IN THE EYE OF THE HURRICANE
After two months in Barcelona, it starts to appear as though there is not enough time to do everything we wanted. Both students and professors keep active in different ways. For the students, aside from their midterm exams and projects, there has been the chance to explore and experience the city and the country, and professors keep getting involved in their academic fields. Here there are some examples:
| 1 | ARCHITECTURE STUDIO FIRST FINAL REVIEW
Lena, a third year architecture student from University of Colorado Boulder, has been inspired by the unique forms of architecture that Barcelona offers. In her words, “I am known to have some of the wildest ideas.” For the first Studio Project, which was to design “An ordinary Building,” Lena incorporated the curved lines, light and natural inspirations of Gaudí's architecture from the Casa Milà into her design of a modern apartment building. To update the building she added large terraces and curtain walls. We can't wait to see what she comes up with for her second project! See more about Lena's project here.
| 2 | INDEPENDENT TRAVELS IN SPAIN
Students in the AD Program know what study abroad means... and aside from studying, they try to take advantage of the strategic emplacement of Barcelona to be able to explore. Due to its diverse connections by plane, train or bus, it is easy and affordable travel both without Europe and Spain.
This semester, two of our students: Johan, from Carnegie Melon, and Connor, from University Colorado Boulder took this opportunity to visit other cities in the Mediterranean coast and they were surprised by how different and complex a country like Spain can be!
Johan in Valencia. at the top of Torres de Quart, enjoying the sunny view with his mother
Johan said that “before arriving to Spain, I had no idea how divided and different the 'autonomous regions`in the country are.” He visited Valencia, where he enjoyed the architectural focal points of the city, like the historic casco Viejo, which “ is impressive with the original forts still standing that protected the old city” and the Ciudad de las Artes y las Ciencias, designed by Calatrava.

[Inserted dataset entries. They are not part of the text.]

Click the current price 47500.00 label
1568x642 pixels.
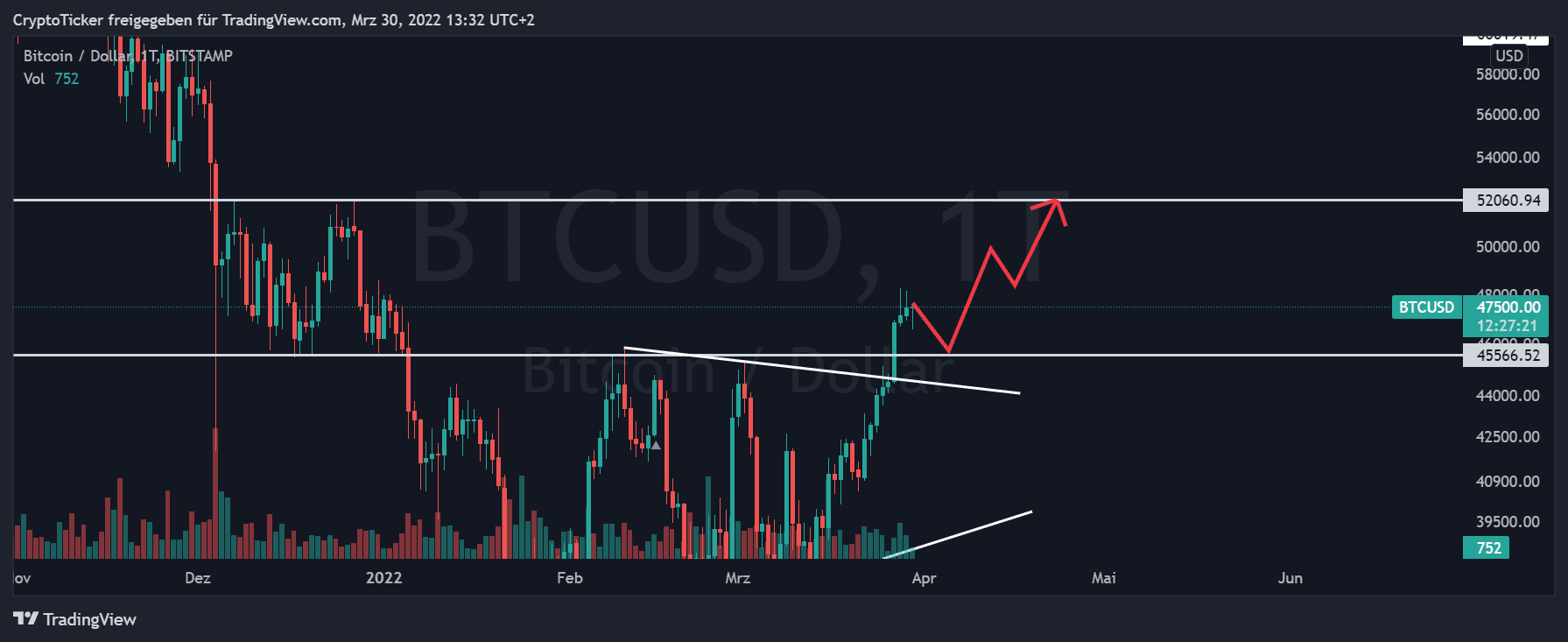1508,307
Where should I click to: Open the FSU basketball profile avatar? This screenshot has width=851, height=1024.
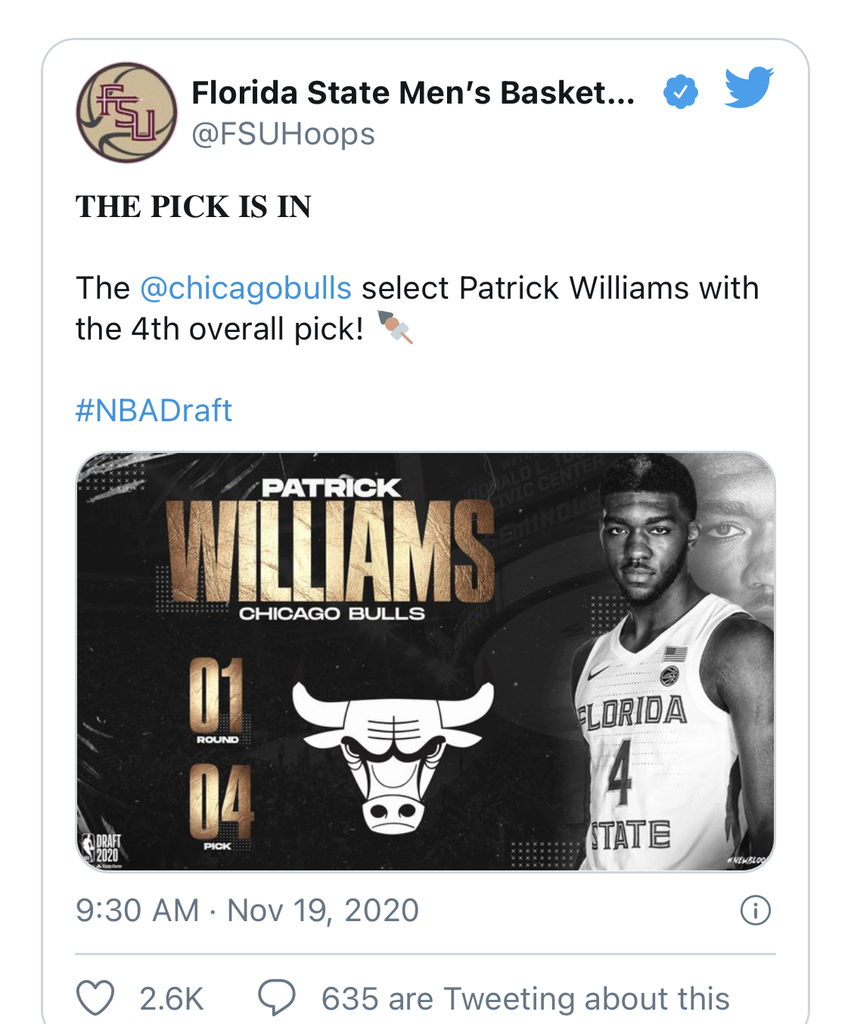127,112
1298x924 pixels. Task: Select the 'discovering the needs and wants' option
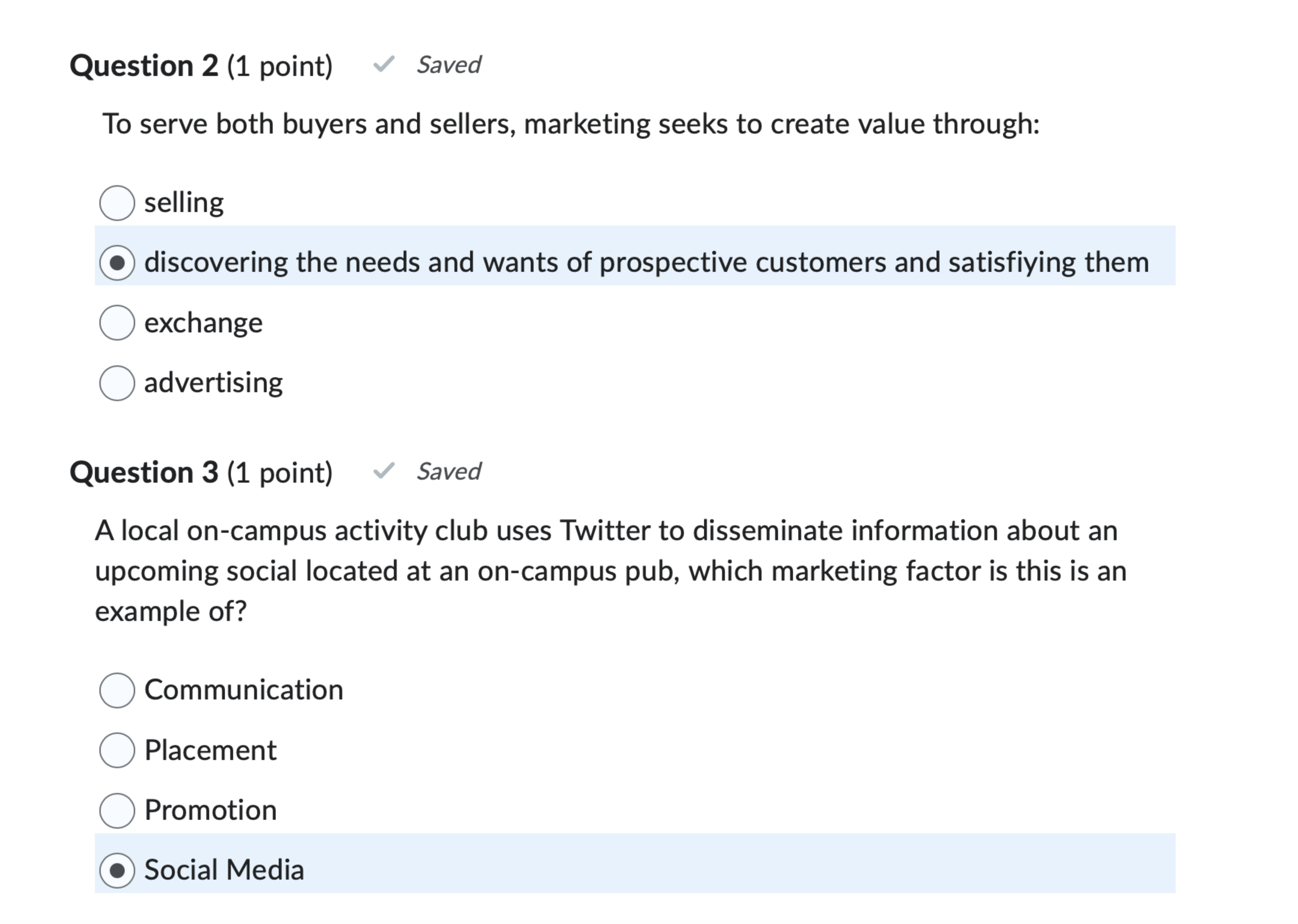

He also noticed the cultural differences between regions are not only seen through the history and architecture, but in the small things, “like workers at the stores going out of their way to have conversation.”
View of the Mediterranean Sea from the Castillo de Santa Bárbara, in Alicante
Connor, on the other hand, travelled a little bit farther, visiting the southern part of the Mediterranean coast: Murcia and Alicante. He had a friend from high school who was originally from Murcia and he thought it would be a cool trip to take and experience another Spanish city. Helped by the CIEE Cultural Activities department, Connor managed to plan a quick and inexpensive trip. After he experienced the spectacular routes going down the coast, he spent 4 days in his family’s house in Murcia and even had time to visit Alicante where he ventured “around its streets stopping for pinchos and cañas at some great restaurants. And we hiked up the Castillo de Santa Barbara, which was the highlight of the trip.”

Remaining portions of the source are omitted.